[Records drawn from a dataset]
>>

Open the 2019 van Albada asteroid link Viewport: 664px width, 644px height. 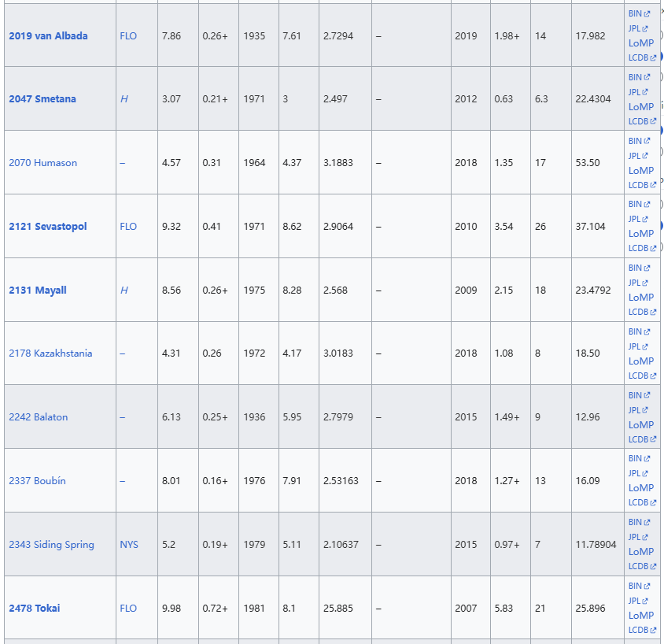48,36
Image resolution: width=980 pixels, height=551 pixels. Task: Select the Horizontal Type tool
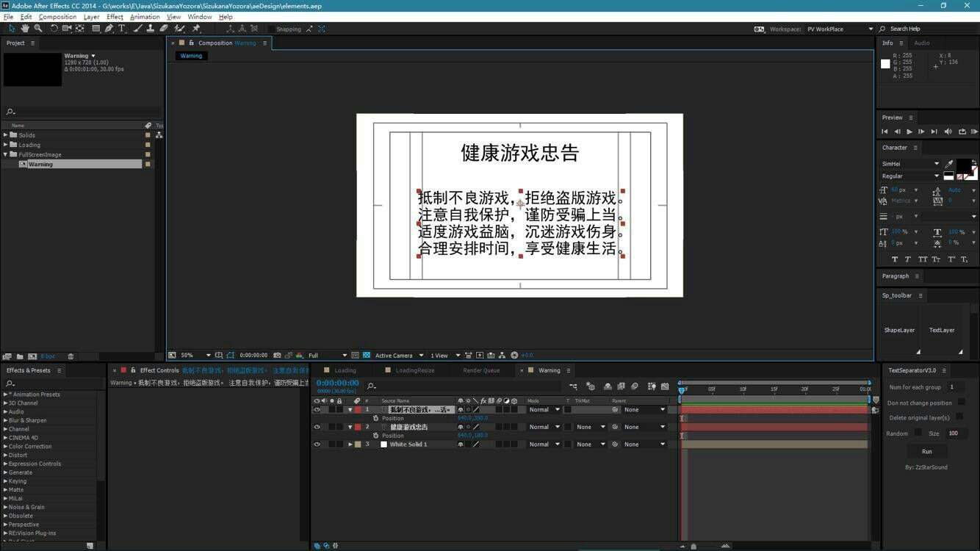121,29
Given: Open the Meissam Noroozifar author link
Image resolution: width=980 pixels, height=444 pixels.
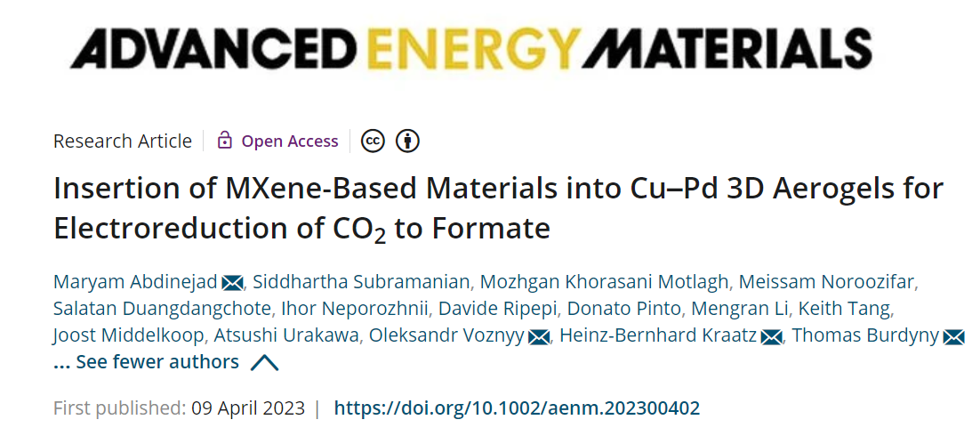Looking at the screenshot, I should coord(828,282).
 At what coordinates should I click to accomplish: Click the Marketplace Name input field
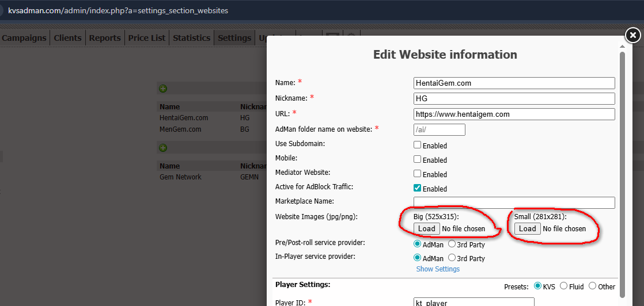click(x=514, y=202)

<<

TRY IT:
The lines from the one containing "Image resolution: width=980 pixels, height=444" through the last line of the entries are to be copied exactly, both ends included, and the pictures are to be omitted.

RESULT OF THIS EXERCISE:
Image resolution: width=980 pixels, height=444 pixels.
Looking at the screenshot, I should coord(828,282).
 At what coordinates should I click to accomplish: Click the Marketplace Name input field
click(x=514, y=202)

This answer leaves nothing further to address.